Issue body template:
## Parent project
<Project URL>
## Type
AFK | HITL
## What to build
<one narrow end-to-end behavior>
## User stories covered
- <story reference>
## Behavior (Given/When/Then)
- **Scenario: <name>**
**Given** <state>, **when** <action>, **then** <observable outcome>
## Examples
<concrete input/output, workflow, or fixture>
## Constraints
- <task-specific constraint>
## Files to touch
- <best guess path or "Planner determines">
## Done when
- [ ] Every Given/When/Then scenario has test or QA evidence
- [ ] Repo gates pass
- [ ] No files outside the approved scope unless user approves
- [ ] Anti-overeng review has no unresolved flags
## Blocked by
<issue ids/urls, or "None - can start immediately">
When creating later issues, reference the real blocker IDs that were already created.
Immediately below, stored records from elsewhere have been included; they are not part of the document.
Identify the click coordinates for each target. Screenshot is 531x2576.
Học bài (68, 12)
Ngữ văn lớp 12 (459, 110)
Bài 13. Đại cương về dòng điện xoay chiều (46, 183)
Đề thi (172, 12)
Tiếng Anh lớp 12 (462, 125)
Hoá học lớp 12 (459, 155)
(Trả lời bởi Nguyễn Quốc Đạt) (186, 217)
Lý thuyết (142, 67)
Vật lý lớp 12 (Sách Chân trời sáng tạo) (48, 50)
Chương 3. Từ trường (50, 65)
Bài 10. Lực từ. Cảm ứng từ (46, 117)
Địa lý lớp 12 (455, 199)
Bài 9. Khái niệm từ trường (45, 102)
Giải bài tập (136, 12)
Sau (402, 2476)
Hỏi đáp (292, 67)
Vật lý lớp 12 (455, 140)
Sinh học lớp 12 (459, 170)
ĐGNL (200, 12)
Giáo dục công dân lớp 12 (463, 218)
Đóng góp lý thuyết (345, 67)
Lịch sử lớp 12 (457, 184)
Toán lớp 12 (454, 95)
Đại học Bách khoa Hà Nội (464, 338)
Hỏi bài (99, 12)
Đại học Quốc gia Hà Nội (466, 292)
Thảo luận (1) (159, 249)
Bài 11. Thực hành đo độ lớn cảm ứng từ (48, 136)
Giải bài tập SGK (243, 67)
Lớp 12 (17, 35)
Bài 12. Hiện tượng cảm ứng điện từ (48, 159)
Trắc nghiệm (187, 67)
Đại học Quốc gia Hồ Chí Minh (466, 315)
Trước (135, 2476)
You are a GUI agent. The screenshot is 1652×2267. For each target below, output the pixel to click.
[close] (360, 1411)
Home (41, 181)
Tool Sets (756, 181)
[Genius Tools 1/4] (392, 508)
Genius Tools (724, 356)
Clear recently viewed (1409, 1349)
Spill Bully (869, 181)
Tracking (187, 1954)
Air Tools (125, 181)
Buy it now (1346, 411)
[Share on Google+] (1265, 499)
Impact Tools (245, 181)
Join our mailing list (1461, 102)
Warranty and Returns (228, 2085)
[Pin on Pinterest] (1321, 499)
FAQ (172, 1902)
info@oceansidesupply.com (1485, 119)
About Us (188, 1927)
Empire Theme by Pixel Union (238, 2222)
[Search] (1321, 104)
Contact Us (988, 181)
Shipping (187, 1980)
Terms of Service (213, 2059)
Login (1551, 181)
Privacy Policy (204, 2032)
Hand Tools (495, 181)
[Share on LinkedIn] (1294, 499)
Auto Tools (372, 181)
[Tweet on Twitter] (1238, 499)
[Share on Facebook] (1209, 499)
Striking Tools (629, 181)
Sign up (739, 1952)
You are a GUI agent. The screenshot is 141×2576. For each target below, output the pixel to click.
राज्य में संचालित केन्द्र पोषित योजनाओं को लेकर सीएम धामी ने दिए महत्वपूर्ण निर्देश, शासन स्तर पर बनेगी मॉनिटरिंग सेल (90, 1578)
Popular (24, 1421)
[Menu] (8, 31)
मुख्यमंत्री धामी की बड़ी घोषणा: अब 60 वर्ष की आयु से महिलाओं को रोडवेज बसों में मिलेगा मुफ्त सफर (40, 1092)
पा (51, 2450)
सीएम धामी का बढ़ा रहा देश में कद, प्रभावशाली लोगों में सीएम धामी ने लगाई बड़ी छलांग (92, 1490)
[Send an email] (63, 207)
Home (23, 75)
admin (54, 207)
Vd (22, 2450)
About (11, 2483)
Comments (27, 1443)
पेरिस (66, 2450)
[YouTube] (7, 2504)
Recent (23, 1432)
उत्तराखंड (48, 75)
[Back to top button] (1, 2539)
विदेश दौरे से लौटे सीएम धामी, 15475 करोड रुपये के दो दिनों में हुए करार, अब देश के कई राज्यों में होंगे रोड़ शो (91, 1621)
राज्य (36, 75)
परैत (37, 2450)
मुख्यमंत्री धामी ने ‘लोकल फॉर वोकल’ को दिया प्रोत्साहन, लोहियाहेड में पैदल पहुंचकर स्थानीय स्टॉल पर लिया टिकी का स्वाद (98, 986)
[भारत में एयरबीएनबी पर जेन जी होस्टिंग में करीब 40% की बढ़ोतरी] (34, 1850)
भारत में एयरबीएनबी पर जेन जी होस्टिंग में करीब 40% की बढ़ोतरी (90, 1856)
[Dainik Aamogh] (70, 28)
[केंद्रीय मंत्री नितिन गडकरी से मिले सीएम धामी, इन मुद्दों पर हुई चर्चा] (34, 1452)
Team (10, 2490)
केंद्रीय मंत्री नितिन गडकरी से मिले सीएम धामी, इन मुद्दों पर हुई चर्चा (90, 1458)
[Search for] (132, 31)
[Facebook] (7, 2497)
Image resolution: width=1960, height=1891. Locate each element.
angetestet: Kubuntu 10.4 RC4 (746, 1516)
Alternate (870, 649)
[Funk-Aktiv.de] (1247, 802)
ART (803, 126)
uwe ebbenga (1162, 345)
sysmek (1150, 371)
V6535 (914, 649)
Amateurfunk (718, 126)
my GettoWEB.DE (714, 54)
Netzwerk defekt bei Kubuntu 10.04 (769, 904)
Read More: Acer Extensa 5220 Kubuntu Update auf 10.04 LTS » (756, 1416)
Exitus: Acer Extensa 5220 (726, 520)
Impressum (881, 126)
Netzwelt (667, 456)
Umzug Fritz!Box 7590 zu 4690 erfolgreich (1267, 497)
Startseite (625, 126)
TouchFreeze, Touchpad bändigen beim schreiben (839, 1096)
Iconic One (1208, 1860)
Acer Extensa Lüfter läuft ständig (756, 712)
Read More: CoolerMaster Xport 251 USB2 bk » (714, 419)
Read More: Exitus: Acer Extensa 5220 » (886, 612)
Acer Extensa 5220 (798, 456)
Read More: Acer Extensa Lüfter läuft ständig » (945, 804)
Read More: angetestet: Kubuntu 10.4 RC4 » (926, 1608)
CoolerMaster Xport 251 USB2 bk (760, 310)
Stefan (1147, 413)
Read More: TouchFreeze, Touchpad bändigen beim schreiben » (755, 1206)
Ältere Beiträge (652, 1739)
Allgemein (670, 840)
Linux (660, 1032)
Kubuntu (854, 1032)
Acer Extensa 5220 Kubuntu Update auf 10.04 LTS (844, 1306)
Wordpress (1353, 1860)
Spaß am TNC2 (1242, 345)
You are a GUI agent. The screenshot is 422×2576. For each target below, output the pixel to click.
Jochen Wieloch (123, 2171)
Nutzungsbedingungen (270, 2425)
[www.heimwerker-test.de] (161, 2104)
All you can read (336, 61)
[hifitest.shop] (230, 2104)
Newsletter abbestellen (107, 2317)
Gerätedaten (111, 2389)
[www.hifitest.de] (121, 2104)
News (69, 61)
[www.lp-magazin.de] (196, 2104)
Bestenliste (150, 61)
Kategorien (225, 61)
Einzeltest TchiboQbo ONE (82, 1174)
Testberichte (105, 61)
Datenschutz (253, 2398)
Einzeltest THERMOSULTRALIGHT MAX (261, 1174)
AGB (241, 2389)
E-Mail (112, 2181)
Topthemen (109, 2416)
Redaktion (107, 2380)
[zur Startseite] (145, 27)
Do not close or mark any issue Done.
6. Final response
Report:
- Linear Project URL
- Project document URL
- Created issue IDs and URLs in dependency order
- HITL vs AFK summary
- Recommended first
/work <issue-id>
Hard rules
- Do not publish Linear artifacts before the matching approval gate.
- Do not create local spec files unless the user explicitly asks.
- Do not create horizontal layer-only issues.
- Do not bury behavior in the Project only; repeat each mini-spec in its issue body.
- Do not infer team, state, or label when multiple plausible choices exist; use the question tool.
- Do not close, delete, or mark Linear issues Done.